Task objective: Where does the string "from" appear in the material? Copy each line that holds it.

Supplied material:
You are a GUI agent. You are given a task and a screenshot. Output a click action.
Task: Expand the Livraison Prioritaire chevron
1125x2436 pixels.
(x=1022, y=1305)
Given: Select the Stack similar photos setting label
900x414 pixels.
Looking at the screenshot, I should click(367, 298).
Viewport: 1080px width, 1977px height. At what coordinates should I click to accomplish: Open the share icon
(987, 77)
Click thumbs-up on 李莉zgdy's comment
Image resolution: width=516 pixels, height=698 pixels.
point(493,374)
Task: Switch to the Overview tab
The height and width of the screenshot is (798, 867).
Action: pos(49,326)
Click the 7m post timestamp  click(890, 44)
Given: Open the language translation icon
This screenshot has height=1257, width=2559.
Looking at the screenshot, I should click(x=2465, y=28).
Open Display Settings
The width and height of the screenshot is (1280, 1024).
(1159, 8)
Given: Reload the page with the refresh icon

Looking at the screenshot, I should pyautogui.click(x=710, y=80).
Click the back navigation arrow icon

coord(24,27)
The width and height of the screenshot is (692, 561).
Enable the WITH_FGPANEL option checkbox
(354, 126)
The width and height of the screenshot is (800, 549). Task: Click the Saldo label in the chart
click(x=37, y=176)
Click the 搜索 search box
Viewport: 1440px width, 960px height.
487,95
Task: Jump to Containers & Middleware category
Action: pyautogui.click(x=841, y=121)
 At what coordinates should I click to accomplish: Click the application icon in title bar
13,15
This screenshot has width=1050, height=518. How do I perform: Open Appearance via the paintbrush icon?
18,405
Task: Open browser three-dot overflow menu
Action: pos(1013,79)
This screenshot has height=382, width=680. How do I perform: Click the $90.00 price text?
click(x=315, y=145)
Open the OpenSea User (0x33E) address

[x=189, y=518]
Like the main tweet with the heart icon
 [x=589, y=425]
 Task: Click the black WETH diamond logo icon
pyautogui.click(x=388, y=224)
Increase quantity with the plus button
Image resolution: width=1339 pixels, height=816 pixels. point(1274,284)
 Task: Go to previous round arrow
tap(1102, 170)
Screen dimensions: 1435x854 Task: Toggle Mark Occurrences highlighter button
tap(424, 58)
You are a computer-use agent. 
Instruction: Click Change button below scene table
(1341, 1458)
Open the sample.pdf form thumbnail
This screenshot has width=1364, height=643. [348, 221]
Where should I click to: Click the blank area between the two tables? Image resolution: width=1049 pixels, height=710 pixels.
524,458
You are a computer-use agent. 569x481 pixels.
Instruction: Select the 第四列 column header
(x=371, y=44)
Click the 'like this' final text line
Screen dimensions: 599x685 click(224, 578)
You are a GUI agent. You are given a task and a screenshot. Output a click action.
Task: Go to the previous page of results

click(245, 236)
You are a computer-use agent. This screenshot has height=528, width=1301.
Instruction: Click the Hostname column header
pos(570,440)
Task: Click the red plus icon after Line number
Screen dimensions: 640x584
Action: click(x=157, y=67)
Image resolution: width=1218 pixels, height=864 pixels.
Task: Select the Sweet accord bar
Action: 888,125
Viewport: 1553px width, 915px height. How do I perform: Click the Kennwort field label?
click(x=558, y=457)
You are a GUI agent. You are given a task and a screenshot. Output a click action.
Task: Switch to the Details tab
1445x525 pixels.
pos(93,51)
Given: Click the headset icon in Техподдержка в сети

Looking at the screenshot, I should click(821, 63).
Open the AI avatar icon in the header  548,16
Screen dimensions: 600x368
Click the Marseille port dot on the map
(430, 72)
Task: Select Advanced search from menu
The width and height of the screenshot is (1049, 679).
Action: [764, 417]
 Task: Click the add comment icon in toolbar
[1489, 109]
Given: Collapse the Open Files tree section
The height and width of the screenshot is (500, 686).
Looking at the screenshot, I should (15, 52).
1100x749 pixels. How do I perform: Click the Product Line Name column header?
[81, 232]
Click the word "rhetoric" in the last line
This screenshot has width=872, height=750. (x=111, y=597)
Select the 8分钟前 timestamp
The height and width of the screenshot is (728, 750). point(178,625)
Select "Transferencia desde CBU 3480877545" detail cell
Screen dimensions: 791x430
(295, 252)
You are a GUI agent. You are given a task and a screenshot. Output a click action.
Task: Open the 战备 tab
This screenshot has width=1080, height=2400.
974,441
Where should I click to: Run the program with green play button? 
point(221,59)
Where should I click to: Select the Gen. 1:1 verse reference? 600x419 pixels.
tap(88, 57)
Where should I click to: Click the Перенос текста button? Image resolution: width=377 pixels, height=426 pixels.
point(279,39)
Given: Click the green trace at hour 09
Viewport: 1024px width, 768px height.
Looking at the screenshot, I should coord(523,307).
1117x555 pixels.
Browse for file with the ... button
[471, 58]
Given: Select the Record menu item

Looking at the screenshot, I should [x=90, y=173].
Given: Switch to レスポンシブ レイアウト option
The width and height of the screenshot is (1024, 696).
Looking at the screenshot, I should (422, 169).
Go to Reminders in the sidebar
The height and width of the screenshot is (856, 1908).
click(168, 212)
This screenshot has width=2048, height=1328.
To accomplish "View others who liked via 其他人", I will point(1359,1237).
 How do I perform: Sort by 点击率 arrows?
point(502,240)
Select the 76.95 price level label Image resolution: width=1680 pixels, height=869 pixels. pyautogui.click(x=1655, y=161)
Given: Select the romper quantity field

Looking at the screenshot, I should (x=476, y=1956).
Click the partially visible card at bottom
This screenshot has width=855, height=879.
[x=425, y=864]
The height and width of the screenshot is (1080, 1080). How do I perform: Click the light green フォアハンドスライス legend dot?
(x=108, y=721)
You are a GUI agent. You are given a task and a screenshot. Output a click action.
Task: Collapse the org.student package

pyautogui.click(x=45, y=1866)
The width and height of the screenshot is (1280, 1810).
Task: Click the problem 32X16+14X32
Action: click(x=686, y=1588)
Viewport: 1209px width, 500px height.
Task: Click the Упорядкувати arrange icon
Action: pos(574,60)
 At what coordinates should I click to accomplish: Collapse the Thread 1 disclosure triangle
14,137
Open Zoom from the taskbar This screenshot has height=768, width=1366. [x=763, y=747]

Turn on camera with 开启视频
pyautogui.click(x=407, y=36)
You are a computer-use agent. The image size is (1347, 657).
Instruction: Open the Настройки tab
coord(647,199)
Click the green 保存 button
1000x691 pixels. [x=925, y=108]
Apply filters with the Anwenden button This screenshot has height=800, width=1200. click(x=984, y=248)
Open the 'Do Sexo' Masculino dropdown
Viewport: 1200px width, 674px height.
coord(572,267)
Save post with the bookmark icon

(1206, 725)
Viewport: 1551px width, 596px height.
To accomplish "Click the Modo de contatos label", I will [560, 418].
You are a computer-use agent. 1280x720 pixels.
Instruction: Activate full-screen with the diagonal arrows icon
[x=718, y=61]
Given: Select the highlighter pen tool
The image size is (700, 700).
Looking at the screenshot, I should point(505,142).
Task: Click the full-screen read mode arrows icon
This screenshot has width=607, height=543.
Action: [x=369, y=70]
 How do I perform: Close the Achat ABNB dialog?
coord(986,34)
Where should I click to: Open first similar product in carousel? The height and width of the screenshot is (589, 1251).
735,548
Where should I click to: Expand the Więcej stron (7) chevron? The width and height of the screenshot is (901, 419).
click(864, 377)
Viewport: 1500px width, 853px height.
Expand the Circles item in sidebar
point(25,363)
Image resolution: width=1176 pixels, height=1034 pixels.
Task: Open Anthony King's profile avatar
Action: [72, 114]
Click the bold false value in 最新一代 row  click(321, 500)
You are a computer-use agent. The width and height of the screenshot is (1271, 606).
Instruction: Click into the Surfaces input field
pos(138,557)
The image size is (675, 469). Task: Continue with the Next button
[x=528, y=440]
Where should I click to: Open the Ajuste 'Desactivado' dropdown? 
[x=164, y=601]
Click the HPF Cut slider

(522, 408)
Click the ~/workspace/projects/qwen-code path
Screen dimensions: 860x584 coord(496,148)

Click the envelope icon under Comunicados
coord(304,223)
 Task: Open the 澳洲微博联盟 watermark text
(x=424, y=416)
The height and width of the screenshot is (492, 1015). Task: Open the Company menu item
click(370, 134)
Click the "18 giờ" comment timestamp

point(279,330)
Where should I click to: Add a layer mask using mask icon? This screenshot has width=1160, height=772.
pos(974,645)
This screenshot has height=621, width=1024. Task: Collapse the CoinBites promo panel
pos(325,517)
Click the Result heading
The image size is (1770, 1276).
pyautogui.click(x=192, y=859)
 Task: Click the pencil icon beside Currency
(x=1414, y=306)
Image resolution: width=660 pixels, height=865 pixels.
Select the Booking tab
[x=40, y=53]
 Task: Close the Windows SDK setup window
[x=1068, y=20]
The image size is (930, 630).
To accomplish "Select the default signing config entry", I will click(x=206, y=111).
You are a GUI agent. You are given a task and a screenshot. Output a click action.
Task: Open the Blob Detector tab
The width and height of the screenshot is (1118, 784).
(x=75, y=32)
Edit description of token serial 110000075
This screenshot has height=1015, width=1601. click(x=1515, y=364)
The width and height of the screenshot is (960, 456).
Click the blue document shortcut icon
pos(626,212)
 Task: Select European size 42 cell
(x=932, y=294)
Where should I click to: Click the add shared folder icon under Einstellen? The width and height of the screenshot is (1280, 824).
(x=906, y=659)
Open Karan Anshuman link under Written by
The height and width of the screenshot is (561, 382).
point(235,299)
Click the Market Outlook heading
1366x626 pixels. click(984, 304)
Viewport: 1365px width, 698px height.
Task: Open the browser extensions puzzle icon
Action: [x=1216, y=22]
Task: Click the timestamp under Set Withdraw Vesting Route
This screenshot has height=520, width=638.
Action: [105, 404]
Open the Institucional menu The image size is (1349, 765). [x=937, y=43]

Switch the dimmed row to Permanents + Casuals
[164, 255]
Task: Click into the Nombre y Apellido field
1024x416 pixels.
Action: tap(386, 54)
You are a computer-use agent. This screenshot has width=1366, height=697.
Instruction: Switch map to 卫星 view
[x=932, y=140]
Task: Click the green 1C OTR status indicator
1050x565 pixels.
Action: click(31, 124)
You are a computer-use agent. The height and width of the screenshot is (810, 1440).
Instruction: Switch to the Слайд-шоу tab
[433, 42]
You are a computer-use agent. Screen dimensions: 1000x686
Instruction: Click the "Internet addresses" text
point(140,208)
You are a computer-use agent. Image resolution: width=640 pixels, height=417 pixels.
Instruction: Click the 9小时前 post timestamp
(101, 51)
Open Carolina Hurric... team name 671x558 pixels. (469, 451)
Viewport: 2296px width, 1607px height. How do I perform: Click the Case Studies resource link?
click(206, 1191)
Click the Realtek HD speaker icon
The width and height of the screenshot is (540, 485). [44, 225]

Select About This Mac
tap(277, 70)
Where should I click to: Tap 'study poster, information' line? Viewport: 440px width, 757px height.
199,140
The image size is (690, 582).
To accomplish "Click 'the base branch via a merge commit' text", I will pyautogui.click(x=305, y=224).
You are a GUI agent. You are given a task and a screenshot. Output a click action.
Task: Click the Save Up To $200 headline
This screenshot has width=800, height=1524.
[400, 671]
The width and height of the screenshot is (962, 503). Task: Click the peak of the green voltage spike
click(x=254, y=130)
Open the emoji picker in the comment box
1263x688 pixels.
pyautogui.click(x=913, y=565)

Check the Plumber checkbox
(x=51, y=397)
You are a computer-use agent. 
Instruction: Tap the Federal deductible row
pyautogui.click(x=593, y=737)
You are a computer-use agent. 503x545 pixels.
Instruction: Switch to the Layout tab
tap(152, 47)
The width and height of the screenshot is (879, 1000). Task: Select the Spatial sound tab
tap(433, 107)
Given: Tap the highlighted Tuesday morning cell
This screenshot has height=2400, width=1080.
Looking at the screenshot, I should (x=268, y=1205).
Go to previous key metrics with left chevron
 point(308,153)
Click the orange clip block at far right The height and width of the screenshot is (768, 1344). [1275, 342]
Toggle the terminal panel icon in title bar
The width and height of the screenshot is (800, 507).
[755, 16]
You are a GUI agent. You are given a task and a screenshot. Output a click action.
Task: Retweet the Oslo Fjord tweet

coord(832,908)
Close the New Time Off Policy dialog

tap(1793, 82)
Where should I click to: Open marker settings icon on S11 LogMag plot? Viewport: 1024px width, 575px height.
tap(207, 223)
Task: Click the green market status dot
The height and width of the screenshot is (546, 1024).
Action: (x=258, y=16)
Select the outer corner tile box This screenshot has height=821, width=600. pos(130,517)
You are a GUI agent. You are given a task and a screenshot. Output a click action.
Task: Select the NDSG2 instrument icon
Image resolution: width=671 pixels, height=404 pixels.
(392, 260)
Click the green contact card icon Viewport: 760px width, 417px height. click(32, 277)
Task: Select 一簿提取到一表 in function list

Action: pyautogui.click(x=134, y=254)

Output of the task:
Task: Select Advanced search from menu
Open Zoom from the taskbar This screenshot has height=768, width=1366. [x=763, y=747]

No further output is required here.